- _Brief_
Transcribe the entries word for word, starting at the line that contains "screen. This screenshot has width=1456, height=819." and continuing through the final line of the entries.

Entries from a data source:
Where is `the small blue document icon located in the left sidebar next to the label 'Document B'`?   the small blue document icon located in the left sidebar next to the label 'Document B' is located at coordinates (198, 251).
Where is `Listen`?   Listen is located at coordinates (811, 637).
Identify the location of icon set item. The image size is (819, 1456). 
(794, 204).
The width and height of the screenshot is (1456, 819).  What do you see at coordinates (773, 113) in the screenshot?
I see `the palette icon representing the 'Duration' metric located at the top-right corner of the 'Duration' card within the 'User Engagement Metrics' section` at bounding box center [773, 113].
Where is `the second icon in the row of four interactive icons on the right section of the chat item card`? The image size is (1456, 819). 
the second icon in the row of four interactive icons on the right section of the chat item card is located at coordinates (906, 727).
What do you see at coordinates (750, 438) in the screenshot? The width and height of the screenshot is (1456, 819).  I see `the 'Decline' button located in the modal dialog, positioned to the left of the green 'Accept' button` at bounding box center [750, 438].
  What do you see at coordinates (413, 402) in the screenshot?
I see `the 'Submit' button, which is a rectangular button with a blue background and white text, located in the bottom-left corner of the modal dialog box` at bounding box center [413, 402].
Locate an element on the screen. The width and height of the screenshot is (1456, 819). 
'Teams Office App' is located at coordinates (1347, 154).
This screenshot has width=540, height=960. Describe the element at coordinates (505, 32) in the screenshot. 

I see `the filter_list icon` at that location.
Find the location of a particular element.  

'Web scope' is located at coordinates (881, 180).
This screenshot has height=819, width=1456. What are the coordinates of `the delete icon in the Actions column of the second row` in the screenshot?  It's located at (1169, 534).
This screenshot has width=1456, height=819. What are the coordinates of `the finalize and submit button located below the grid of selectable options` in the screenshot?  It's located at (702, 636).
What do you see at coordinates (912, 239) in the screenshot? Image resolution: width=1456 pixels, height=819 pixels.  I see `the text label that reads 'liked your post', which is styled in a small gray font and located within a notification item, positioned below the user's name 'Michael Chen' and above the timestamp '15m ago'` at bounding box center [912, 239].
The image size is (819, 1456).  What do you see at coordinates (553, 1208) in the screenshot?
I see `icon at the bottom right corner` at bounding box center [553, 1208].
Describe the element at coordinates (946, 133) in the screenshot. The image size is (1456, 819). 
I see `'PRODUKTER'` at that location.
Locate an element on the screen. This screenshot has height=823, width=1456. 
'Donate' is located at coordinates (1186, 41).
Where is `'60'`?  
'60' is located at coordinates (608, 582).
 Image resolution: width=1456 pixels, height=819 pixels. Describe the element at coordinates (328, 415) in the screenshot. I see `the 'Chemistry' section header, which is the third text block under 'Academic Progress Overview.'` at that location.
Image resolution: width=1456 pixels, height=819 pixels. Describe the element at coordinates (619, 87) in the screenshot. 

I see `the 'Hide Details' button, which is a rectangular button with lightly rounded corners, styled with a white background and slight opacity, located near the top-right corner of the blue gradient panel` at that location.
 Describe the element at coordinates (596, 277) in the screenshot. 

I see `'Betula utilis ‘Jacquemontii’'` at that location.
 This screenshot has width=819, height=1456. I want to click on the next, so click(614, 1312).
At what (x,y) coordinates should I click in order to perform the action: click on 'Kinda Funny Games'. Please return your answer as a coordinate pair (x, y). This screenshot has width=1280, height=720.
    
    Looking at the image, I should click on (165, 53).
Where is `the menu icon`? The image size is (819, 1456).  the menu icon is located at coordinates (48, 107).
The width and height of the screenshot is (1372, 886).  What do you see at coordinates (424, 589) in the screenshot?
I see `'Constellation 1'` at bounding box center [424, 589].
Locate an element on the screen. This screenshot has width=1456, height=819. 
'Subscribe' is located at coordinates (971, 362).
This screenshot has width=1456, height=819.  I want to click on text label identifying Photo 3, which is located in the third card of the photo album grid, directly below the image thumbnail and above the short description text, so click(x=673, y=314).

- _Full output_
Locate an element on the screen. This screenshot has width=1456, height=819. 
'Subscribe' is located at coordinates (971, 362).
This screenshot has width=1456, height=819.  I want to click on text label identifying Photo 3, which is located in the third card of the photo album grid, directly below the image thumbnail and above the short description text, so click(x=673, y=314).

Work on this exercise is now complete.